Thoughts? I know roughly what needs to be done so I could mentor this one,
but students be warned - it requires _excellent_ understanding of
operating system design and things like threading. There's a reason such a
thing doesn't already exist, and it's because it's hard. On the flip side
it's not a massive amount of code IMHO so the work would mostly involve
learning, debugging, etc rather than simply being a hard typing slog.
Also, a student has all summer and the nice thing is, it's mostly
generic computing knowledge that'd be useful for future work (whereas
learning a specific api in depth probably isn't ...).

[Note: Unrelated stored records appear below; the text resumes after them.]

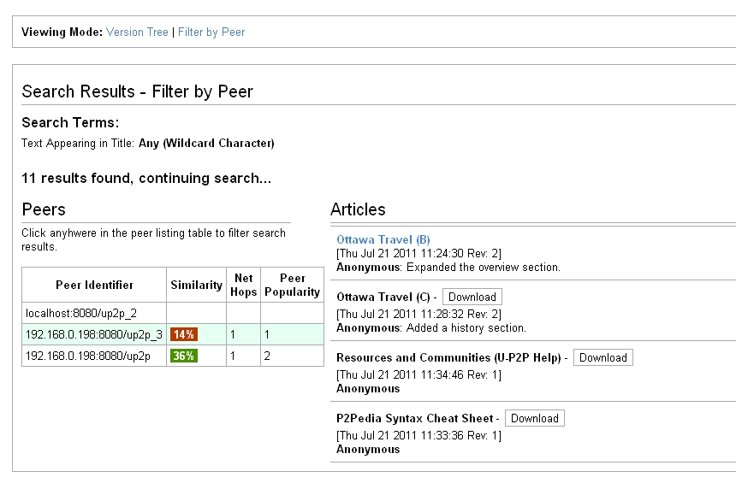The height and width of the screenshot is (483, 736).
Task: Click the Peer Identifier column header
Action: [x=94, y=285]
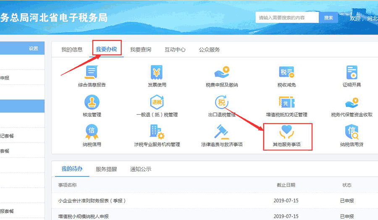Open the 证明开具 icon
The width and height of the screenshot is (378, 220).
point(351,73)
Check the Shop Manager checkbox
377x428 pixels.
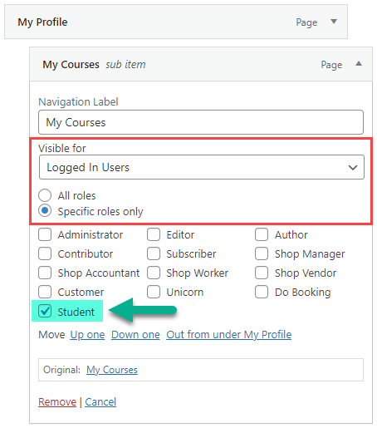point(262,253)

Such a thing has many uses:
* Hosting ActiveX controls inside a native Firefox
* Allowing more apps to use plugins from popular Windows apps. GIMP is
a bit weird in that its plugin system is out of process and has a simple
wire protocol .... a hangover from the days before ELF (!!), but most
programs aren't like that. EG imagine being able to use WinAmp
visualizion plugins in your music player of choice.
* Maybe getting the xine/mplayer/gst mess sorted out a bit (on the other
hand they need to run only a small, relatively unchanging amount of code
so it may not be worth it)
* Allowing piece-by-piece porting of a modular Windows app without Winelib
(which is annoying as you have to switch toolchains all at once,
you may not even have the sources to some DLLs etc ...)
* Actually there is a huge component marketplace in Windows which is
especially rich in the boring sort of business components (grid
views etc) that open source hackers tend to ignore ... this could
allow developers to embed some of the very sophisticated Win32
business objects into native Linux apps, so reducing development
costs (of course the result would not be free software, but for
in house custom apps that's not really a concern anyway)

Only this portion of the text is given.